L’insalatiera torna a essere tricolore con la firma gargantuesca del ragazzo-carota. Ma è di tutti, la toccano tutti, la alzano tutti. È la coppa nostra, loro, di un’intera nazione che ha sperato, tifato, creduto. E ha visto il sogno azzurro diventare realtà
Le braccia larghe, l’abbraccio con Volandri, Arnaldi e tutti gli altri, l’umile sorriso che abbiamo imparato a riconoscere, sotto la chioma rossa. A Malaga la sceneggiatura dell’epilogo più atteso, bello, romantico. La Davis nel nostro Paese dopo 47 anni. Non senza soffrire, sperare, crederci. Oggi l’Italia è di Jannik Sinner, che quella maglia azzurra la indossa con fierezza, la suda, la sente. La ama davvero, la onora come coloro che lo avevano accusato di disprezzarla non avevano capito o semplicemente voluto vedere. A ventidue anni, l’altoatesino ha la testa e il cuore di un veterano, la tempra e lo spirito di squadra dei grandi campioni.
La dimostrazione in semifinale contro la Serbia quando, dopo la sconfitta di Musetti, è chiamato all’impresa. Di fronte a lui, il numero uno del mondo, Novak Djokovic. Un set pari, 4-5 al terzo con tre match point da annullare. Spalle al muro, sogni quasi infranti, in pochi a crederci. La panchina, però, continua a incitarlo: “Dai Jannik, ce la fai”. È la forza dell’Italia: nasce dal gruppo (anche Berrettini presente tutti i giorni), dalla coesione, dall’essere amici prima che compagni. E in quel momento Sinner era l’Italia e l’Italia Sinner. E così, Jannik non abbassa lo sguardo, sa di poter giocare alla pari, è glaciale. Annulla il primo, il secondo, il terzo punto-partita, piazza il break, vince. Mai nessuno come lui.
1-1 e doppio decisivo, 30 minuti dopo, con Djokovic deciso a vendicare la sconfitta. L’altoatesino torna in campo con Sonego: insieme ridono, scherzano, si incitano. C’è complicità e si vede. Giocano il loro tennis mentre dall’altra parte del campo Nole e Kecmanovic fanno fatica a trovare sintonia.

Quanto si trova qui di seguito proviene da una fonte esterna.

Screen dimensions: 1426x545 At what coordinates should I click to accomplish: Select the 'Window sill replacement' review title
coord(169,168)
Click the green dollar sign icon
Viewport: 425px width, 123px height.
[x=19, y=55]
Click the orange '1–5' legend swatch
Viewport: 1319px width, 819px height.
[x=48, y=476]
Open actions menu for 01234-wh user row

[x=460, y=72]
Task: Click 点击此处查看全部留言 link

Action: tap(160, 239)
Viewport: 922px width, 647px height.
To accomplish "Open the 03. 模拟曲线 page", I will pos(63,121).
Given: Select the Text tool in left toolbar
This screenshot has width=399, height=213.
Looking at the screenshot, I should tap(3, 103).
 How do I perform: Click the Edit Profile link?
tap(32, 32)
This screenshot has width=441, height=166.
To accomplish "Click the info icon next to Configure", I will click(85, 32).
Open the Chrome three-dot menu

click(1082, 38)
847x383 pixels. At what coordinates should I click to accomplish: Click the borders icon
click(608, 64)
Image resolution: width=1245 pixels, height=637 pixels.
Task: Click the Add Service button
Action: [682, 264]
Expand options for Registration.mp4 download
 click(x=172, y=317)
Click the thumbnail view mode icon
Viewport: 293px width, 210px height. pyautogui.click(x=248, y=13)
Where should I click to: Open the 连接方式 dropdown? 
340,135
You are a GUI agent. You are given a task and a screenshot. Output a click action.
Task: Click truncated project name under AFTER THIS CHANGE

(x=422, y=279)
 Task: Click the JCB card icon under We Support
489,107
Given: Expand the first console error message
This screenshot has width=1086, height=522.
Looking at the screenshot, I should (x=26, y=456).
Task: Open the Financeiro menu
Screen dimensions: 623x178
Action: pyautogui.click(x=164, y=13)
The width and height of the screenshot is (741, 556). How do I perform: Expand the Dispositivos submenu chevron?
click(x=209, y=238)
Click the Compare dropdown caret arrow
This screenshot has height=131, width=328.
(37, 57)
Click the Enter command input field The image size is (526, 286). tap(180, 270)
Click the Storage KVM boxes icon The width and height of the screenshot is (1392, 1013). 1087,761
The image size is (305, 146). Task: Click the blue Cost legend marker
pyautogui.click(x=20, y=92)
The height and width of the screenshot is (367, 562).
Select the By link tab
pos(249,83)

Il gruppo vince sul singolo, anche nello sport individuale per eccellenza. “A FIFA li portiamo a spasso tutti, lì per davvero”, è il commento divertito di Sinner dopo la semifinale. Umile, sempre. Come il ragazzo della porta accanto, che potresti trovare al campanello di casa con i pasticcini in mano. A Malaga, i ragazzi di Volandri si divertono (in campo e non) e si diverte anche il pubblico.
E contro l’Australia il copione è lo stesso. Arnaldi vince con il cuore, Jannik è in versione rullo compressore per regalare agli italiani ancora un sorriso, l’ultimo della stagione. Alla fine, via alla festa, che manca dal 1976. L’insalatiera torna a essere tricolore, con la firma gargantuesca del ragazzo-carota. Ma è di tutti, la toccano tutti, la alzano tutti. È la coppa nostra, loro, di un’intera nazione che ha sperato, tifato, creduto. E ha visto il sogno azzurro diventare realtà. Una volta di più, dopo 47 anni, con la certezza di avere tra le mani un talento generazionale.